● THE TASK:
Report every line in the data below that contains the string "Where", matching case exactly.

● DATASET ROWS:
::::
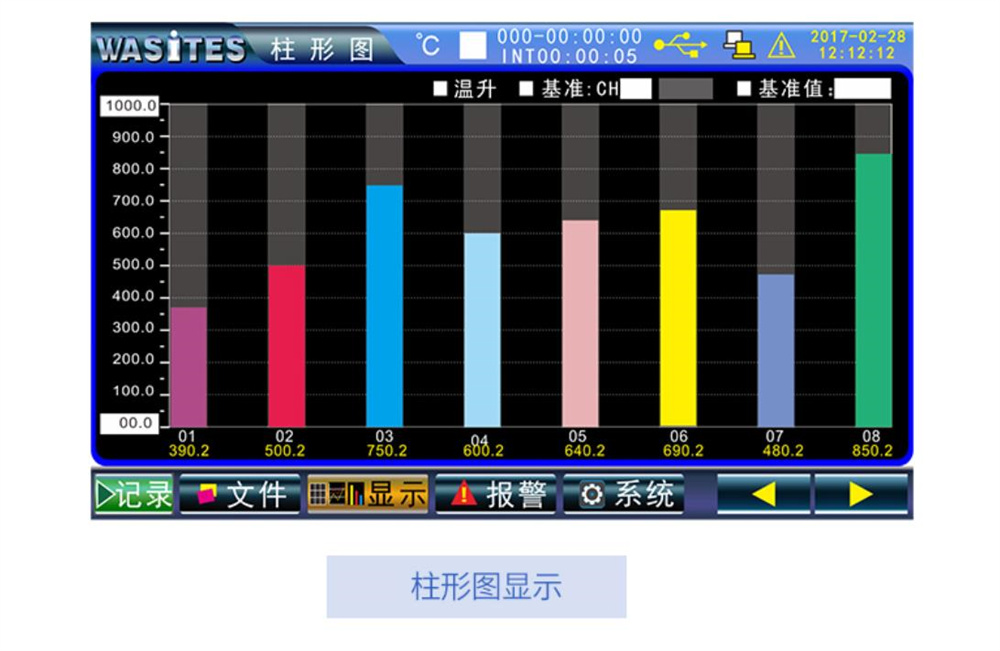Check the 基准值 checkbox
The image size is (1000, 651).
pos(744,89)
::::
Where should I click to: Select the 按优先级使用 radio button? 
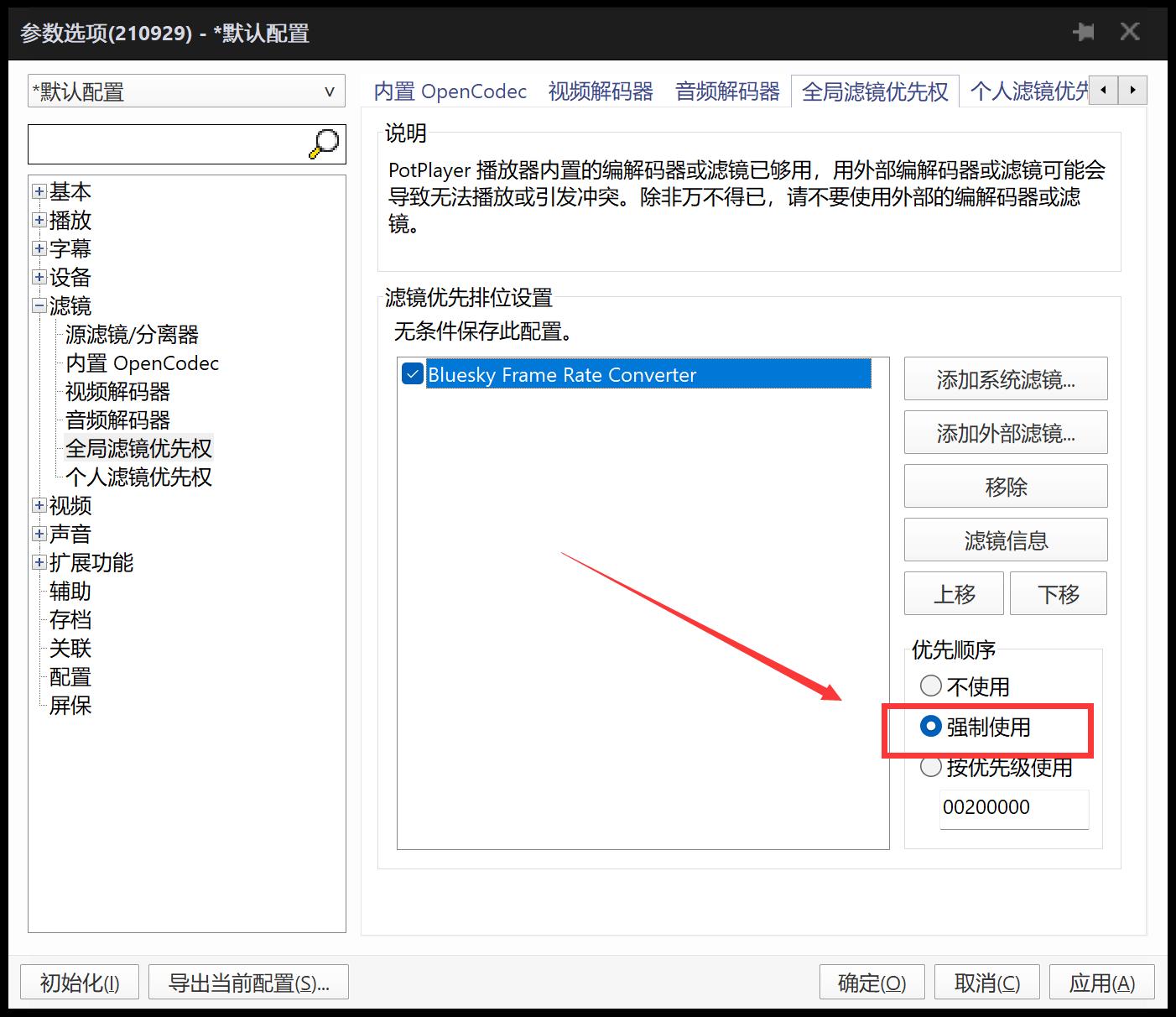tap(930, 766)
::::
● TASK SOLUTION:
Where should I click to: Select the 按优先级使用 radio button? 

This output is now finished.